The Axios events have also facilitated public-relations blitzes for companies with business before the Biden administration.
The General Motors subsidiary Cruise, for example, which develops technology for autonomous vehicles, sponsored an Axios forum in late April with Secretary of Transportation Pete Buttigieg. Buttigieg would oversee any change to federal policy regarding self-driving cars and other alternative vehicles. General Motors has lobbied the Transportation Department and other agencies on autonomous vehicle technology, according to lobbying records.
And Qualcomm, the communications giant, hosted an event in July with acting Federal Communications chairwoman Jessica Rosenworcel. Qualcomm lobbied the FCC last year and reportedly met with Rosenworcel’s aides this year to discuss licensing issues. Rosenworcel this month named a Qualcomm executive to the Communications Security, Reliability, and Interoperability Council, which advises the FCC on the nation’s communications policy.
Several lesser-known but politically active companies are also among Axios‘s corporate sponsors, including Viatris, the sponsor of the event with Rep. Schrader. During the event, Schrader, a member of the House Energy and Commerce subcommittee on health, touted a bill he introduced this year for Medicare funding for biosimilars. Viatris has spent $3.65 million on lobbying this year alone, including on federal funding for biosimilars. The company also gave $2,500 each to Schrader and his cosponsor for the bill, Rep. Adam Kinzinger (R., Ill.).
UnitedHealth sponsored an event on July 1 for Chiquita Brooks-LaSure, the administrator of the Centers for Medicare and Medicaid Services. The health care company spends millions of dollars each quarter to lobby CMS and other government agencies.
While most of the interviews with policymakers focus on the sponsors’ core business, some of the segments focus on social initiatives promoted by the company.
Bank of America in June sponsored separate events with Rep. Sheila Jackson Lee (D., Texas) and Rep. Ritchie Torres (D., N.Y.) to promote the company’s diversity programs. Jackson Lee, who discussed the “Juneteenth” holiday, is on the board of the Congressional Black Caucus Foundation, a private foundation affiliated with the congressional caucus that receives funding from Bank of America. Torres, who was interviewed about the Latino LGBT community, serves on the House Committee on Financial Services. Bank of America has strived in recent years to regain the trust of minority customers after it paid the Justice Department $335 million in 2011 to settle allegations that it discriminated against black and Latino borrowers.

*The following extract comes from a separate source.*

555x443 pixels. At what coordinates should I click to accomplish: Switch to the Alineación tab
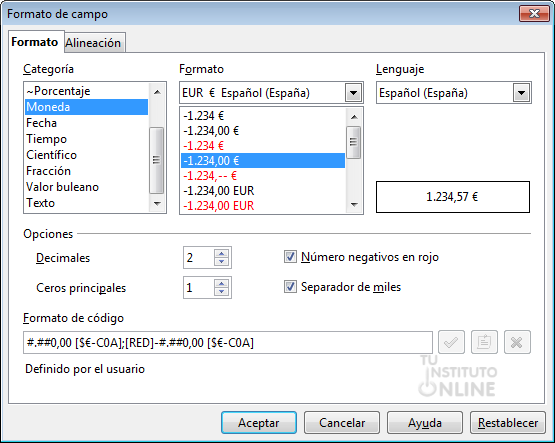tap(93, 43)
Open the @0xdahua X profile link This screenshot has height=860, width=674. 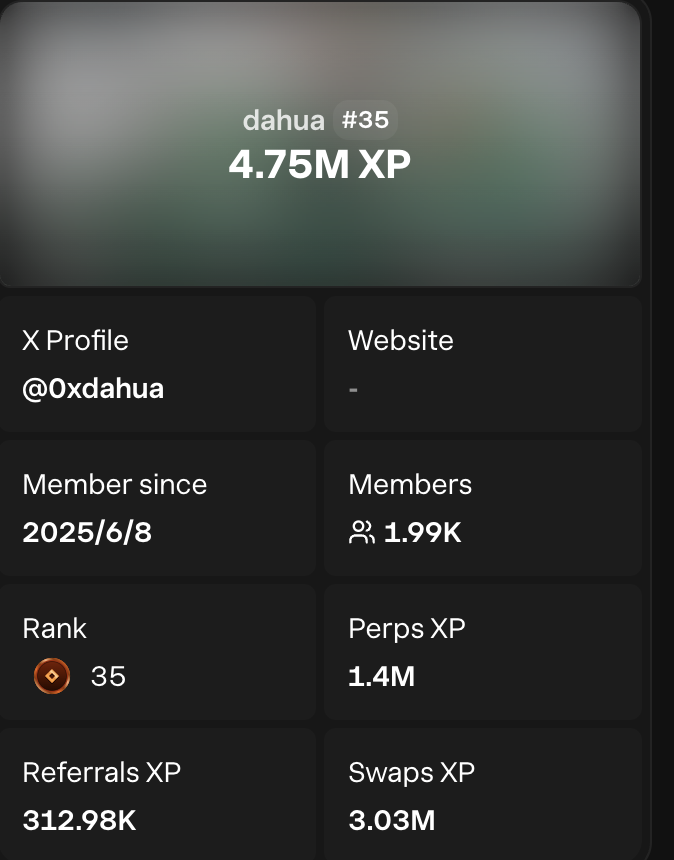[x=93, y=388]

Most of the companies and policymakers did not respond to requests for comment. A spokeswoman for Qualcomm said the company had no role in deciding which policymaker Axios invited to speak at its event. A spokeswoman for Cruise said the event allowed the company to discuss the benefits of autonomous vehicles in a separate segment. A spokesperson for the Department of Transportation said Axios requested an interview with Buttigieg to discuss transportation issues and administration priorities. The spokesperson noted that Buttigieg’s segment did not involve a discussion about Cruise.